Dene Hoffman


Physics PhD Candidate studying glueballs at GlueX


I'm currently a graduate student at Carnegie Mellon University studying the strong force through the GlueX collaboration. GlueX is a multinational collaboration located in Hall D at Jefferson Lab which collides high-energy photons with a proton target.

The main goal of GlueX is a search for particles with exotic quark content. Standard composite particles are identified in two main categories, mesons (made of a quark-antiquark pair) and baryons (three quarks). However, there has been recent experimental evidence of states with more than three quarks, dubbed tetraquarks, pentaquarks, etc. Computer simulations (Lattice QCD) predict additional states such as glueballs, which contain no quarks at all and are just bound states of the "gluons" that hold matter together, and hybrid mesons, where a valence gluon contributes to the total angular momentum to produce "forbidden" quantum numbers.

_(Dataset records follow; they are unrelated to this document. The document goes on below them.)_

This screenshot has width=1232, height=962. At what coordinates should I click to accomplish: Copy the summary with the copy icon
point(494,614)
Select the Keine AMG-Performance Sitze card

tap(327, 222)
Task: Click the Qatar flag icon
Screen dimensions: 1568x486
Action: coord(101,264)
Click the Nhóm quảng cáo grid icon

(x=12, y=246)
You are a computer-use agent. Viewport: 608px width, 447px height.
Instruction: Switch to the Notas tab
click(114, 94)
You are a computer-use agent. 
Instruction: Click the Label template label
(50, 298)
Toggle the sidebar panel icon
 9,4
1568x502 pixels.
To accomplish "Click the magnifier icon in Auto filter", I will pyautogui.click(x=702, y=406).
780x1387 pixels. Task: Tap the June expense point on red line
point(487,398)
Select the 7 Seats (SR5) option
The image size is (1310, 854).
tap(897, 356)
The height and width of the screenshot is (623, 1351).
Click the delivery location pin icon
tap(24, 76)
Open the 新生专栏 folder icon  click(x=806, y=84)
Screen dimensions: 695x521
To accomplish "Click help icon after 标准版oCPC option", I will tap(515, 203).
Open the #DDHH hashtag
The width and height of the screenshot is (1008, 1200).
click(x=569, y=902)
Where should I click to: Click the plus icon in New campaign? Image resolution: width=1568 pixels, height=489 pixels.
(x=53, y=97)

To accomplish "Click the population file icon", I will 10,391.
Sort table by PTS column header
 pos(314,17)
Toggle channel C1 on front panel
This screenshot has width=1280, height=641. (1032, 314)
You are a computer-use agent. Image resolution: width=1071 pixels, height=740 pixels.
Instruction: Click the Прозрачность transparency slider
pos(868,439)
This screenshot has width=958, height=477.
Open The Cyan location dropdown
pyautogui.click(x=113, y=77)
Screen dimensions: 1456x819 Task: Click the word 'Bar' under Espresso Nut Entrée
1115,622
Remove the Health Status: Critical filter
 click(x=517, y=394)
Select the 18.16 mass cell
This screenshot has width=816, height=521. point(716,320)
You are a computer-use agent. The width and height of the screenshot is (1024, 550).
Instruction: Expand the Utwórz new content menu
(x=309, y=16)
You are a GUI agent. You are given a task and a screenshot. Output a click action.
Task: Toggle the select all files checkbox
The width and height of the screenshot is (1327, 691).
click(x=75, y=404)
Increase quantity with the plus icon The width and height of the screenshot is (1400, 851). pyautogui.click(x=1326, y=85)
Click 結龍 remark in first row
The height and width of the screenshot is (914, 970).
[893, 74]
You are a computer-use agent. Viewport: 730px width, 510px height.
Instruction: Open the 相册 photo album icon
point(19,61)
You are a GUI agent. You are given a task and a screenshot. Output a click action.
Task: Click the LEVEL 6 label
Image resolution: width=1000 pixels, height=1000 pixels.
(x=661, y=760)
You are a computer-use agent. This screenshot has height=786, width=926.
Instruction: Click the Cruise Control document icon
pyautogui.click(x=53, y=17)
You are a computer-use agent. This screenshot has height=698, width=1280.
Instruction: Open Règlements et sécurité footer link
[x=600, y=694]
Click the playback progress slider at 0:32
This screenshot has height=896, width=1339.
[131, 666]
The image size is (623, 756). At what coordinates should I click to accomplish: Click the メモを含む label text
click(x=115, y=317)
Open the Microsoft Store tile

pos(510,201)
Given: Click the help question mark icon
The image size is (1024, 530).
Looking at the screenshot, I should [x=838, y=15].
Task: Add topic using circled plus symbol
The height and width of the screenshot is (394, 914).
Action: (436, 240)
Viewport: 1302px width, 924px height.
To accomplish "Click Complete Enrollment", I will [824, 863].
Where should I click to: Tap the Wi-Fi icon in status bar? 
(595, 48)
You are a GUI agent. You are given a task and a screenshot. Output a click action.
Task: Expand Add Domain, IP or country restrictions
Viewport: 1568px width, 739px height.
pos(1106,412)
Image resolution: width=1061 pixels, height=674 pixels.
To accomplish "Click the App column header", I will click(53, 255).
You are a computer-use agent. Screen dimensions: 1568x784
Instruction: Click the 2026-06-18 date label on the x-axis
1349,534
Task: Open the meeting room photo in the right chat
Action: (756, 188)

My thesis work consists of a study of $K_SK_S$ (pairs of K-short mesons) photoproduction. This gives us access to even-spin $f$ and $a$ mesons (light, flavorless particles with isospin $I_3 = 0$ and $1$ respectively), the former of which are interesting for several reasons. First, they share many of the same quantum numbers, the values we use to classify particles, with glueballs, hypothetical particles that contain only gluons, the force-carrier of the strong interaction. The lightest of these glueballs is predicted to look nearly identical to some of the $f_0$ mesons (spin-$0$ $f$ mesons), and it turns out that there are too many of these $f_0$ mesons seen in experiments for them to all be compatible with the quark model.

However, the downside of this particular study is that there are lots of other particles present in the $K_SK_S$ channel, and many of them overlap each other. Hopefully my work at GlueX can provide a small step in disentangling this complex set of states and move us closer to understanding the complex physics of quantum chromodynamics.